REQUIRED TASK A
Name every quantity that the energy conservation passage says to substitute into the equation in order to solve for v_f.
REQUIRED TASK B
Reproduce everything in the energy conservation passage from "Comment. One can" down to "value (15) above.", word for word.

SOURCE PASSAGE
+++++

Compare this value with the value 5.966×10² m/s which can be calculated from the final velocity components given in the Data box. The two values are very close.

Comment. One can avoid using the mass in these calculations by not calculating the energy first. Just use the equation for energy conservation,

(m/2) v_i² + mgh_i = (m/2) v_f² + mgh_f,(16)

and cancel the common factor of m out of all terms. Substituting the given values of v_i, h_i, and h_f, one can then solve for v_f. Do this, and compare your answer with value (15) above.

Exercise 3. RESET the applet. Set the distance scale to the most zoomed-out setting: 100 pix = 100,000 km. Select the Data button and drag the Data box off to one side, but keep the Energy box in view. Set the initial position and velocity to

(x,y)(0) = (0, 50,000) km ,

v = 1,000 m/s, θ = 0^o .

+++++

SUPPLIED MATERIAL
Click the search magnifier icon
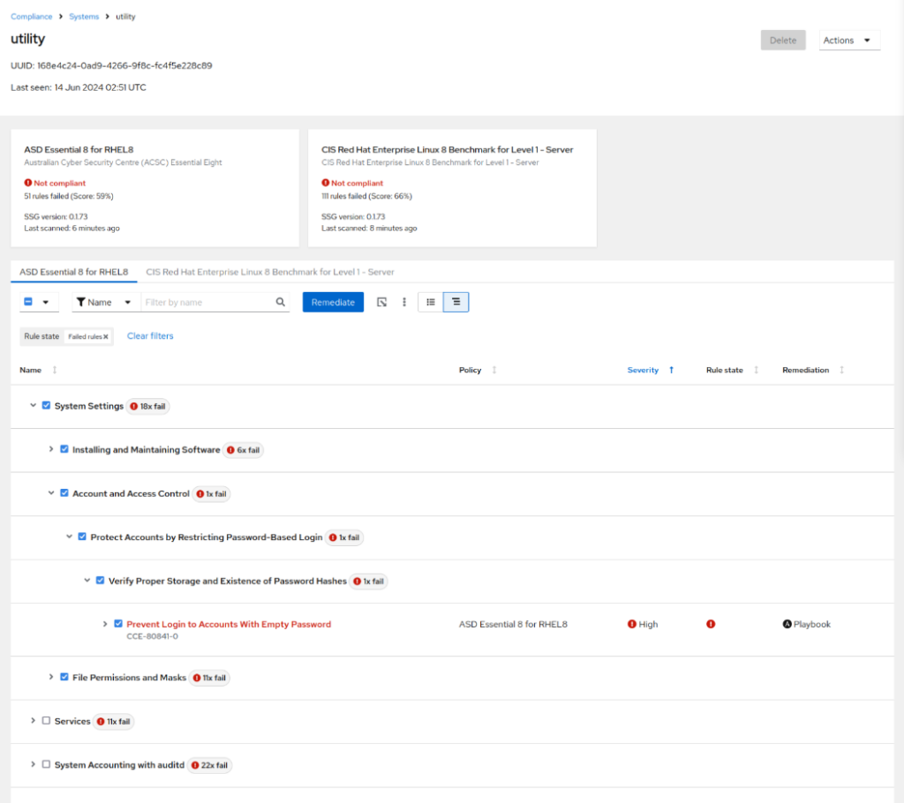Screen dimensions: 904x803 (281, 302)
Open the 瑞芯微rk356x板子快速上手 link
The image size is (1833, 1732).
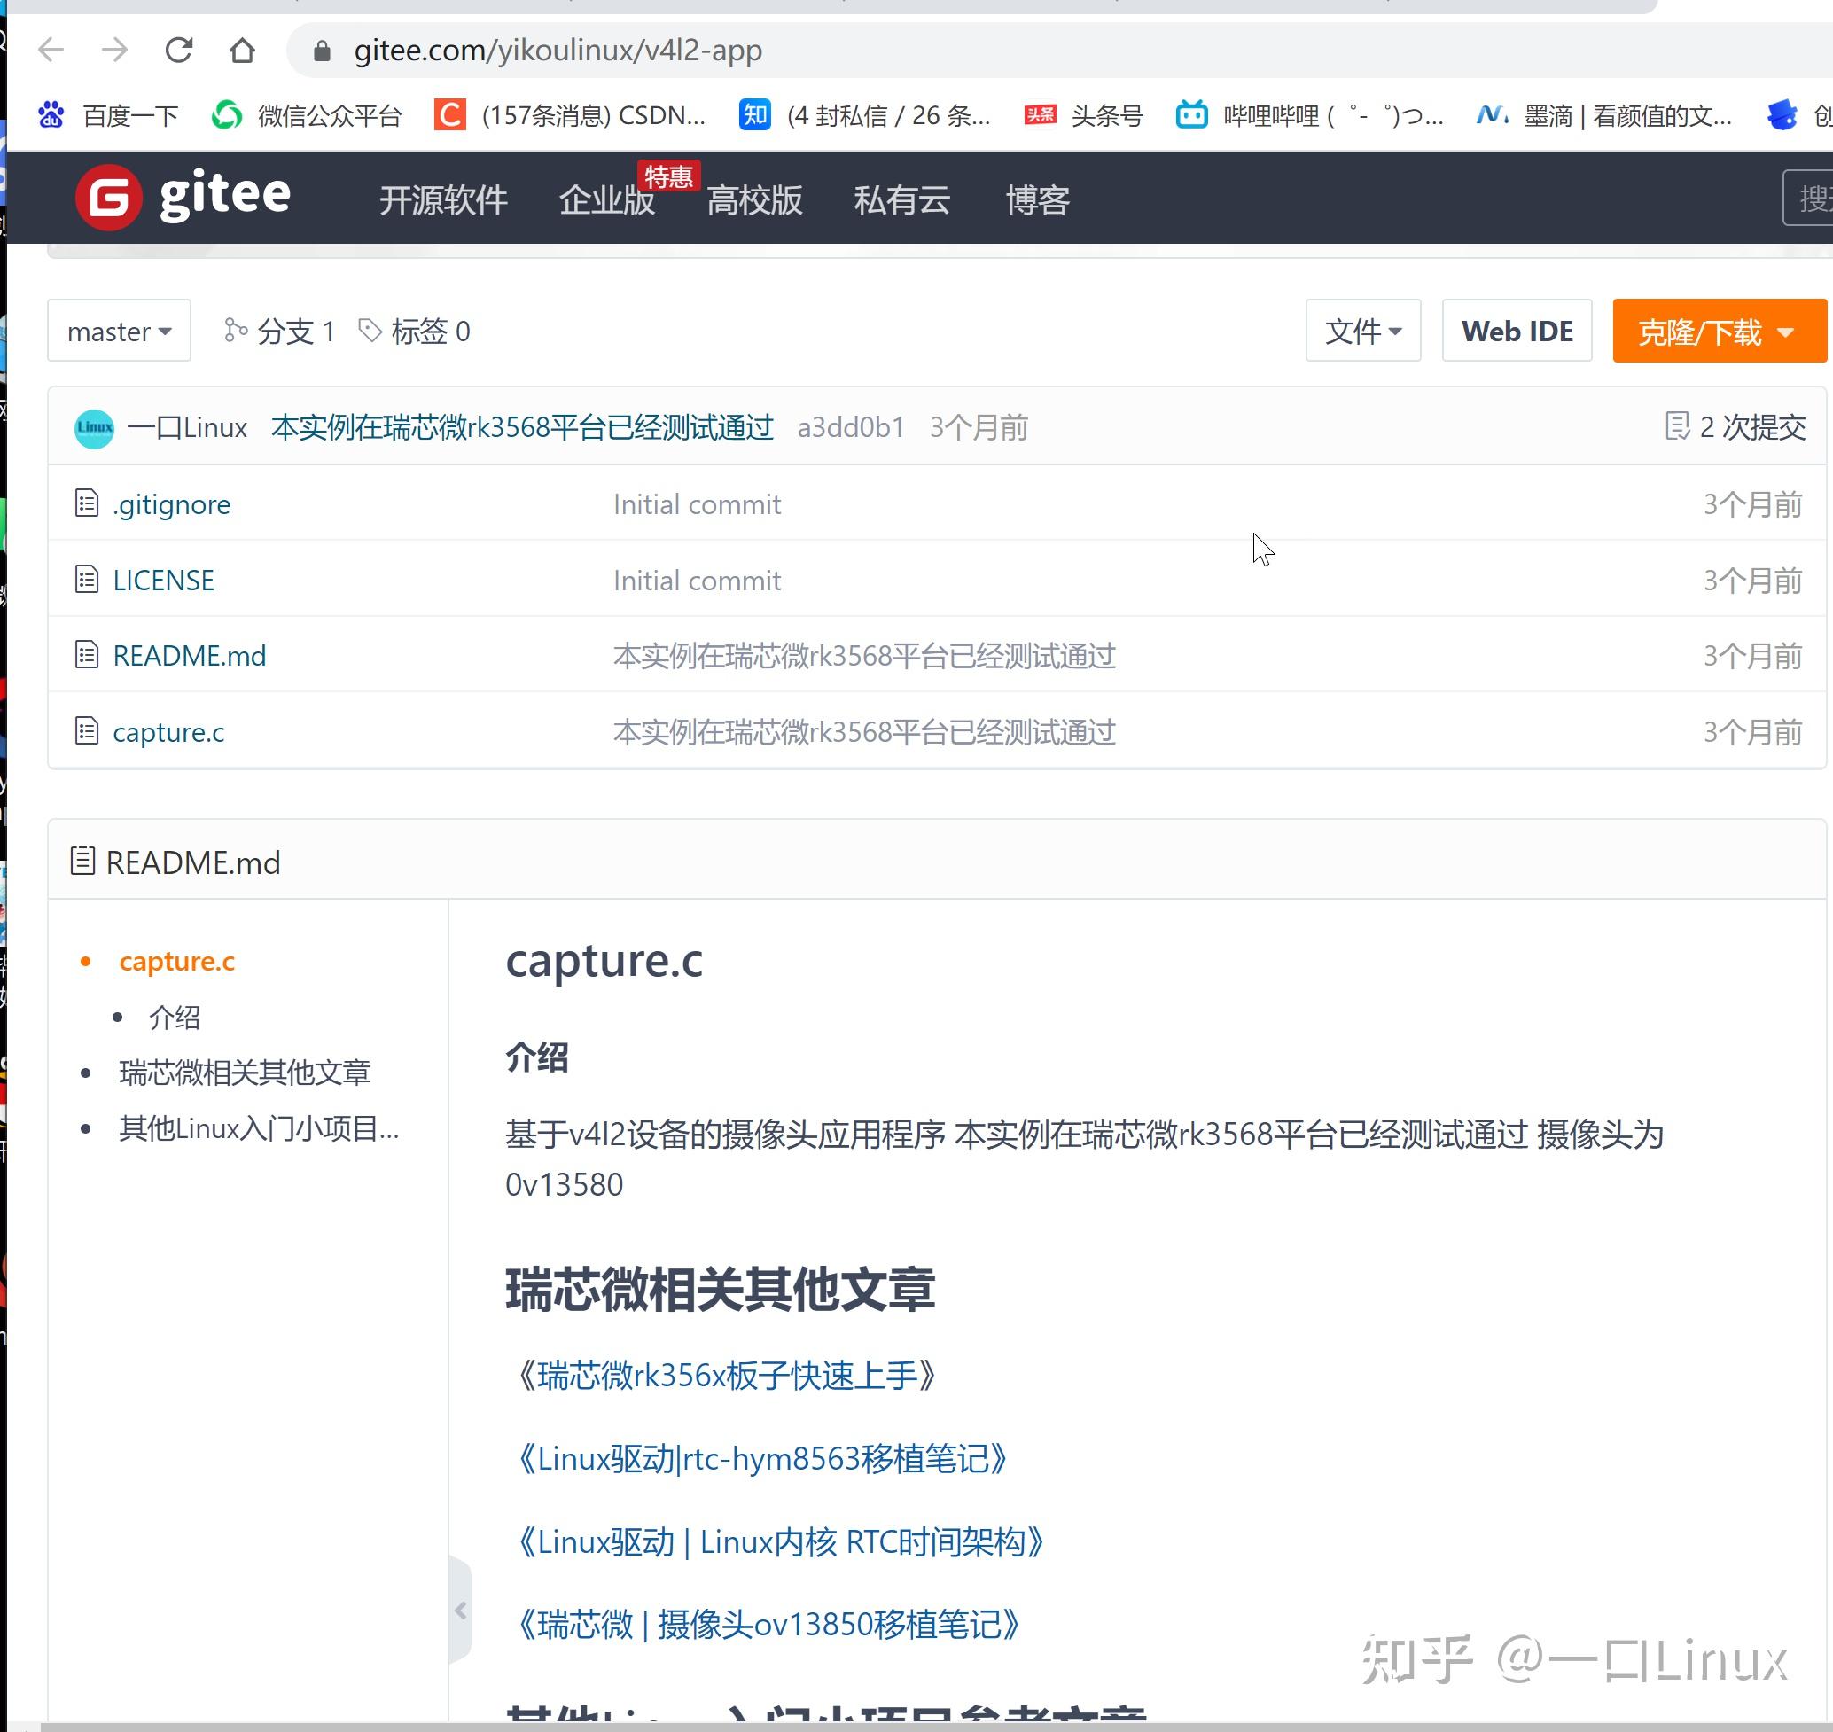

+++++

CORRECT RESPONSE A
v_i, h_i, h_f

CORRECT RESPONSE B
Comment. One can avoid using the mass in these calculations by not calculating the energy first. Just use the equation for energy conservation,

(m/2) v_i² + mgh_i = (m/2) v_f² + mgh_f,(16)

and cancel the common factor of m out of all terms. Substituting the given values of v_i, h_i, and h_f, one can then solve for v_f. Do this, and compare your answer with value (15) above.